## GOAL OF THE EXERCISE
Set down all of the lines below exactly as they are given.
*** Opening of DATA SUPPLIED ***
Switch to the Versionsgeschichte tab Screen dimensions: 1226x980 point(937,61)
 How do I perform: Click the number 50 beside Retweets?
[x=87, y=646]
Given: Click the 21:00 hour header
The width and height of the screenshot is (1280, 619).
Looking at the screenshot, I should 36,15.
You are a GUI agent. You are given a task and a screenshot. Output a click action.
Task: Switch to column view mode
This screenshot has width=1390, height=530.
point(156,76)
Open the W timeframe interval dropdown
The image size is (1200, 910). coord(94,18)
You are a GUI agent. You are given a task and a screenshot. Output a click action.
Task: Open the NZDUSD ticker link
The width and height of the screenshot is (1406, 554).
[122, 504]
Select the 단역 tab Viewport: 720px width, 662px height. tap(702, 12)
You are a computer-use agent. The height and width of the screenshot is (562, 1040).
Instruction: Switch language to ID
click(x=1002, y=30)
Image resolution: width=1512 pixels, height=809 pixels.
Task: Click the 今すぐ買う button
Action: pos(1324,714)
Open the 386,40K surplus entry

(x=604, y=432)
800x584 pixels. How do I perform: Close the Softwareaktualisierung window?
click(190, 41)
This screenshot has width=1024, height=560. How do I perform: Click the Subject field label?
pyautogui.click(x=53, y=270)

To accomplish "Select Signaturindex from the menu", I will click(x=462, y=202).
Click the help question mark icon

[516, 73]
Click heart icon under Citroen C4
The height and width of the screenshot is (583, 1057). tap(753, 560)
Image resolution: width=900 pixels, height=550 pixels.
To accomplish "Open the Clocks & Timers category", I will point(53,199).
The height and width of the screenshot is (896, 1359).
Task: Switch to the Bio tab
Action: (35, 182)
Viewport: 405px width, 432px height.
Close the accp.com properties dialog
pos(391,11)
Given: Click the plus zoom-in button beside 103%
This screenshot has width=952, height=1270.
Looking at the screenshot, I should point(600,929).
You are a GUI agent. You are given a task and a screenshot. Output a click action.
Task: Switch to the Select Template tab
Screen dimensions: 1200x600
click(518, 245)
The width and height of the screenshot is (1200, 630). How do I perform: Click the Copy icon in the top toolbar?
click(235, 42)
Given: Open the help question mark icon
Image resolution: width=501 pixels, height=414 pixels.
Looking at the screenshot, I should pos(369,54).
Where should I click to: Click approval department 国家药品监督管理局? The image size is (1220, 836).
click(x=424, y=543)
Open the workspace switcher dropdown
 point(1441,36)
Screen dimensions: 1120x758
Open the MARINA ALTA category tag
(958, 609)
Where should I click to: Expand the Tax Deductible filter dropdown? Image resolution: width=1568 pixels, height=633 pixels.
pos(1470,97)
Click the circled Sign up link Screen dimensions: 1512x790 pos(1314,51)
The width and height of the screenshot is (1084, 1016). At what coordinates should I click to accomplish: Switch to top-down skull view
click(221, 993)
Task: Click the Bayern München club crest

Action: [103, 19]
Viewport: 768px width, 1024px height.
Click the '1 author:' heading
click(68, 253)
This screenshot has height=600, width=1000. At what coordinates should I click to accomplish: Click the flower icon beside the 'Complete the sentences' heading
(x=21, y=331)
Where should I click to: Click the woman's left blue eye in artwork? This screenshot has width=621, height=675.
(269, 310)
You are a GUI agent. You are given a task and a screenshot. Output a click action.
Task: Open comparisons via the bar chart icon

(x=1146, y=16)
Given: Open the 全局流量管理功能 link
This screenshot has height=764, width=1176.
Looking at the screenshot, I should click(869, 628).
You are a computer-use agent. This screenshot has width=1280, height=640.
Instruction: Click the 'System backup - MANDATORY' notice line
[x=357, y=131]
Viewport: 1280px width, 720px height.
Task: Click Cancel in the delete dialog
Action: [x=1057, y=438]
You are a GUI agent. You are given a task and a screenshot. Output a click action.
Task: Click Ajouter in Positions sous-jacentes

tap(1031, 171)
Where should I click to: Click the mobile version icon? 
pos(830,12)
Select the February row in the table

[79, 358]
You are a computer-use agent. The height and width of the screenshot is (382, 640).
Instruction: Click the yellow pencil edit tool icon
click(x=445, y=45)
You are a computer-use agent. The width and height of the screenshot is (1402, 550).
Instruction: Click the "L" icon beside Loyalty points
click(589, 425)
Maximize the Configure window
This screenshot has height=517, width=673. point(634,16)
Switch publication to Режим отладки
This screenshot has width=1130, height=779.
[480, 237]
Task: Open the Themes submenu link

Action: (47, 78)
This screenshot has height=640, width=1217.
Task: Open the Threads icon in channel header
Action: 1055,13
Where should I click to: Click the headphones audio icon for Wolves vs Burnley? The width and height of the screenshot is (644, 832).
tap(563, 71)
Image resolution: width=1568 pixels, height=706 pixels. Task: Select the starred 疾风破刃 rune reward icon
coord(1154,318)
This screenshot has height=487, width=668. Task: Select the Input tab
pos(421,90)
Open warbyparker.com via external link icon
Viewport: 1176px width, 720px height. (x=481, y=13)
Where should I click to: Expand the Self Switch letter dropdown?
*** Close of DATA SUPPLIED ***
## RESULT FOR THIS EXERCISE
Switch to the Versionsgeschichte tab Screen dimensions: 1226x980 point(937,61)
 How do I perform: Click the number 50 beside Retweets?
[x=87, y=646]
Given: Click the 21:00 hour header
The width and height of the screenshot is (1280, 619).
Looking at the screenshot, I should 36,15.
You are a GUI agent. You are given a task and a screenshot. Output a click action.
Task: Switch to column view mode
This screenshot has width=1390, height=530.
point(156,76)
Open the W timeframe interval dropdown
The image size is (1200, 910). coord(94,18)
You are a GUI agent. You are given a task and a screenshot. Output a click action.
Task: Open the NZDUSD ticker link
The width and height of the screenshot is (1406, 554).
[122, 504]
Select the 단역 tab Viewport: 720px width, 662px height. tap(702, 12)
You are a computer-use agent. The height and width of the screenshot is (562, 1040).
Instruction: Switch language to ID
click(x=1002, y=30)
Image resolution: width=1512 pixels, height=809 pixels.
Task: Click the 今すぐ買う button
Action: pos(1324,714)
Open the 386,40K surplus entry

(x=604, y=432)
800x584 pixels. How do I perform: Close the Softwareaktualisierung window?
click(190, 41)
This screenshot has width=1024, height=560. How do I perform: Click the Subject field label?
pyautogui.click(x=53, y=270)

To accomplish "Select Signaturindex from the menu", I will click(x=462, y=202).
Click the help question mark icon

[516, 73]
Click heart icon under Citroen C4
The height and width of the screenshot is (583, 1057). tap(753, 560)
Image resolution: width=900 pixels, height=550 pixels.
To accomplish "Open the Clocks & Timers category", I will point(53,199).
The height and width of the screenshot is (896, 1359).
Task: Switch to the Bio tab
Action: (35, 182)
Viewport: 405px width, 432px height.
Close the accp.com properties dialog
pos(391,11)
Given: Click the plus zoom-in button beside 103%
This screenshot has width=952, height=1270.
Looking at the screenshot, I should point(600,929).
You are a GUI agent. You are given a task and a screenshot. Output a click action.
Task: Switch to the Select Template tab
Screen dimensions: 1200x600
click(518, 245)
The width and height of the screenshot is (1200, 630). How do I perform: Click the Copy icon in the top toolbar?
click(235, 42)
Given: Open the help question mark icon
Image resolution: width=501 pixels, height=414 pixels.
Looking at the screenshot, I should pos(369,54).
Where should I click to: Click approval department 国家药品监督管理局? The image size is (1220, 836).
click(x=424, y=543)
Open the workspace switcher dropdown
 point(1441,36)
Screen dimensions: 1120x758
Open the MARINA ALTA category tag
(958, 609)
Where should I click to: Expand the Tax Deductible filter dropdown? Image resolution: width=1568 pixels, height=633 pixels.
pos(1470,97)
Click the circled Sign up link Screen dimensions: 1512x790 pos(1314,51)
The width and height of the screenshot is (1084, 1016). At what coordinates should I click to accomplish: Switch to top-down skull view
click(221, 993)
Task: Click the Bayern München club crest

Action: [103, 19]
Viewport: 768px width, 1024px height.
Click the '1 author:' heading
click(68, 253)
This screenshot has height=600, width=1000. At what coordinates should I click to accomplish: Click the flower icon beside the 'Complete the sentences' heading
(x=21, y=331)
Where should I click to: Click the woman's left blue eye in artwork? This screenshot has width=621, height=675.
(269, 310)
You are a GUI agent. You are given a task and a screenshot. Output a click action.
Task: Open comparisons via the bar chart icon

(x=1146, y=16)
Given: Open the 全局流量管理功能 link
This screenshot has height=764, width=1176.
Looking at the screenshot, I should click(869, 628).
You are a computer-use agent. This screenshot has width=1280, height=640.
Instruction: Click the 'System backup - MANDATORY' notice line
[x=357, y=131]
Viewport: 1280px width, 720px height.
Task: Click Cancel in the delete dialog
Action: [x=1057, y=438]
You are a GUI agent. You are given a task and a screenshot. Output a click action.
Task: Click Ajouter in Positions sous-jacentes

tap(1031, 171)
Where should I click to: Click the mobile version icon? 
pos(830,12)
Select the February row in the table

[79, 358]
You are a computer-use agent. The height and width of the screenshot is (382, 640).
Instruction: Click the yellow pencil edit tool icon
click(x=445, y=45)
You are a computer-use agent. The width and height of the screenshot is (1402, 550).
Instruction: Click the "L" icon beside Loyalty points
click(589, 425)
Maximize the Configure window
This screenshot has height=517, width=673. point(634,16)
Switch publication to Режим отладки
This screenshot has width=1130, height=779.
[480, 237]
Task: Open the Themes submenu link

Action: (47, 78)
This screenshot has height=640, width=1217.
Task: Open the Threads icon in channel header
Action: 1055,13
Where should I click to: Click the headphones audio icon for Wolves vs Burnley? The width and height of the screenshot is (644, 832).
tap(563, 71)
Image resolution: width=1568 pixels, height=706 pixels. Task: Select the starred 疾风破刃 rune reward icon
coord(1154,318)
This screenshot has height=487, width=668. Task: Select the Input tab
pos(421,90)
Open warbyparker.com via external link icon
Viewport: 1176px width, 720px height. (x=481, y=13)
Where should I click to: Expand the Self Switch letter dropdown?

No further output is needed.